The Food and Drug Administration is recommending that hospitals reduce some patient exposure to a common plasticizer used in PVC medical devices, and agency officials said they are considering asking manufacturers to label some medical devices that contain the chemical.
The FDA recommendation, made July 12, does not really break any new ground and mirrors a much-talked about report the agency issued 10 months ago assessing the health risks of di(2-ethylhexyl) phthalate. But it is the agency's first formal recommendation to hospitals on what steps they should take.
Essentially, the agency said it has no evidence that DEHP harms people, but it said relevant animal studies point to problems with reproductive development, particularly for baby boys undergoing extensive treatments and for some adults.
The agency said that caution is needed, in view of available animal data, but it also stressed that the risk from DEHP is relative and patients should not forgo health care.
``The risk of not doing a needed [medical] procedure is far greater than the risk associated with exposure to DEHP,'' the FDA said.
DEHP is used as a softening agent in PVC medical devices such as IV bags and tubing but can leach out and get into blood or medical solutions.
The environmental group Health Care Without Harm, in Washington, criticized FDA's action for not requiring labeling of medical devices that contain DEHP.
Phil Phillips, deputy director for science and regulatory policy in the FDA's Office of Device Evaluation in Rockville, Md., said the agency is preparing to release a nonbinding guidance document that would ask medical device manufacturers to label some devices that contain DEHP.
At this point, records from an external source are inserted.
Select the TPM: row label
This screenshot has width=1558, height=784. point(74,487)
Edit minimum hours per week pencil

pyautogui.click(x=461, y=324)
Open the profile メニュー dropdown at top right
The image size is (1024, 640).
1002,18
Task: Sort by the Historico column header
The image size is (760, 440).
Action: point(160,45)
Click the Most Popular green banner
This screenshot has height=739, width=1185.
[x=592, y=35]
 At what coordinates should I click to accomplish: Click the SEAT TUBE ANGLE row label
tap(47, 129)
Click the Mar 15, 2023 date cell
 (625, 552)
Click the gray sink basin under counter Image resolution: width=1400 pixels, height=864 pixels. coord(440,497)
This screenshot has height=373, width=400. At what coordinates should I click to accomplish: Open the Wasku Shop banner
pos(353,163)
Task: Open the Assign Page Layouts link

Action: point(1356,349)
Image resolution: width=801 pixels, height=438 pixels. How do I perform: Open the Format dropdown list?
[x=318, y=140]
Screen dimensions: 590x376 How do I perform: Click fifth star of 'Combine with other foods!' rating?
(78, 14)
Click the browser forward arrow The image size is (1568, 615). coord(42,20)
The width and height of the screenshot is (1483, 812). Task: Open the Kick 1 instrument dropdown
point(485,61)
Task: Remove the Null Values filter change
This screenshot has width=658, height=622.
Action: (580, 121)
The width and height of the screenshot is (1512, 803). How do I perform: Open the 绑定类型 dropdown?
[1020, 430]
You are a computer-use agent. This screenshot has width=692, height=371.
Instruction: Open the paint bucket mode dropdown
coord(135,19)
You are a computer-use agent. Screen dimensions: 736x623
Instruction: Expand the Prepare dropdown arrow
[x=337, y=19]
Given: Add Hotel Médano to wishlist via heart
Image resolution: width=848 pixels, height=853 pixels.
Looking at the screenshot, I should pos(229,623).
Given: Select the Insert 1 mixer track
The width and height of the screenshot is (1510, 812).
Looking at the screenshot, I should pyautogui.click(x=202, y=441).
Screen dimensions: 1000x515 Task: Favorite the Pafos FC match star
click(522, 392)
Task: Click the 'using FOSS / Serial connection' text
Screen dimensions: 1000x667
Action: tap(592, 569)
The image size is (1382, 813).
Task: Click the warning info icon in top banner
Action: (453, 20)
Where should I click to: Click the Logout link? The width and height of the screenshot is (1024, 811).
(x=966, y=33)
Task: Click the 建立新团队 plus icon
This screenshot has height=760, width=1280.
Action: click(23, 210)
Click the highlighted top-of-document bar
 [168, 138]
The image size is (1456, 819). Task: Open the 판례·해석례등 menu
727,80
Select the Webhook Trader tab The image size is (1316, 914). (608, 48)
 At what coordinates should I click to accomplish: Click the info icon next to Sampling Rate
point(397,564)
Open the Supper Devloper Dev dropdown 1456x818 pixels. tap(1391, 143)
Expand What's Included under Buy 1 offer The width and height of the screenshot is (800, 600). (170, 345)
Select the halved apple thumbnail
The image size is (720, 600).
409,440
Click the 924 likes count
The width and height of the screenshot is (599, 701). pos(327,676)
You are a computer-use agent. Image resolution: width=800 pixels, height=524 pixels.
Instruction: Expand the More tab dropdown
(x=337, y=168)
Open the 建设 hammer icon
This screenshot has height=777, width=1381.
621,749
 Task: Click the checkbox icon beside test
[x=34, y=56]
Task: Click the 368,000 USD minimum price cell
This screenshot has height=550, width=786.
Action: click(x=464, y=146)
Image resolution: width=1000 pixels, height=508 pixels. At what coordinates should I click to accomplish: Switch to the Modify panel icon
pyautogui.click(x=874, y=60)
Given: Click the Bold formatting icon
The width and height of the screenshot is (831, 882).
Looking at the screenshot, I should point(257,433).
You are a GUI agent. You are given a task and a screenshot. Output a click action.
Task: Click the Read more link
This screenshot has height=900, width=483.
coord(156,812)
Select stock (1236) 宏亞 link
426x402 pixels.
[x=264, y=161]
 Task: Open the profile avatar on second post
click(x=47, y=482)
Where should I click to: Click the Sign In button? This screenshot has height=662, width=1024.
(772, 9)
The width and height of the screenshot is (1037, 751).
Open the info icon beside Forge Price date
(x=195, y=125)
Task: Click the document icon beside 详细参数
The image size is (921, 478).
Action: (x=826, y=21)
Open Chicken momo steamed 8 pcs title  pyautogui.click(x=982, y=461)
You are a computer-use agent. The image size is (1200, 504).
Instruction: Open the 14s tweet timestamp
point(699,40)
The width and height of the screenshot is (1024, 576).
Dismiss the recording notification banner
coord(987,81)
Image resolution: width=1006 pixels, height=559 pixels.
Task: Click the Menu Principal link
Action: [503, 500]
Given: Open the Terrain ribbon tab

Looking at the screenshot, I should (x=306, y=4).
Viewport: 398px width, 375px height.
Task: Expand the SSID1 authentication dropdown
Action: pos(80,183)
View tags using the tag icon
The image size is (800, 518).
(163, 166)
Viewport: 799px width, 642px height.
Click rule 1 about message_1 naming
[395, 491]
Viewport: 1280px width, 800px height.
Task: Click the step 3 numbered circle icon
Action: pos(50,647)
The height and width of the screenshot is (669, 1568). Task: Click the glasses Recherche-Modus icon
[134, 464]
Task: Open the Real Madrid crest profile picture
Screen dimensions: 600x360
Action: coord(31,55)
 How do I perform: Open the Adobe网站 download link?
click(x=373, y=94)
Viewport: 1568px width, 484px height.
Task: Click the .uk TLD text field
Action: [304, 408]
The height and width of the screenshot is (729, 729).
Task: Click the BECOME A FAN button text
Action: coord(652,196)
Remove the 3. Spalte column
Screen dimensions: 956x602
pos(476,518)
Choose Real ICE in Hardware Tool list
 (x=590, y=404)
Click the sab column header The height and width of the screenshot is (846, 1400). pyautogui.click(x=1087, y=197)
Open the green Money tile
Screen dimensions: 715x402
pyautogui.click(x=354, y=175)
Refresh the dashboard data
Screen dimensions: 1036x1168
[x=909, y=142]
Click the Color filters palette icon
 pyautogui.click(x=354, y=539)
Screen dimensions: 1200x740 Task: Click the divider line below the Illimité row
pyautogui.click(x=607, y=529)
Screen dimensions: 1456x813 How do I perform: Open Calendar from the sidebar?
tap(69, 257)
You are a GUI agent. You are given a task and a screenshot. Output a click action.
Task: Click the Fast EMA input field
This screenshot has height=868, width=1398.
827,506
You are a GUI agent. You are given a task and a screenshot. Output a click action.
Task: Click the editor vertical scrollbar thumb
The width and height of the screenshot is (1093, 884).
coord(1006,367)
``Different devices present different degrees of risk,'' he said. ``We tried to identify the types of devices that include PVC where there might be increased risk of DEHP exposure.''
The Phthalate Esters Panel, a unit of the American Chemistry Council in Arlington, Va., said the FDA expressed little or no concern about the vast majority of uses of DEHP, and it questioned whether alternative materials have been studied as much as DEHP.
``Research is continuing which will help clarify whether the theoretical risks outlined by the FDA are indeed real,'' the panel said.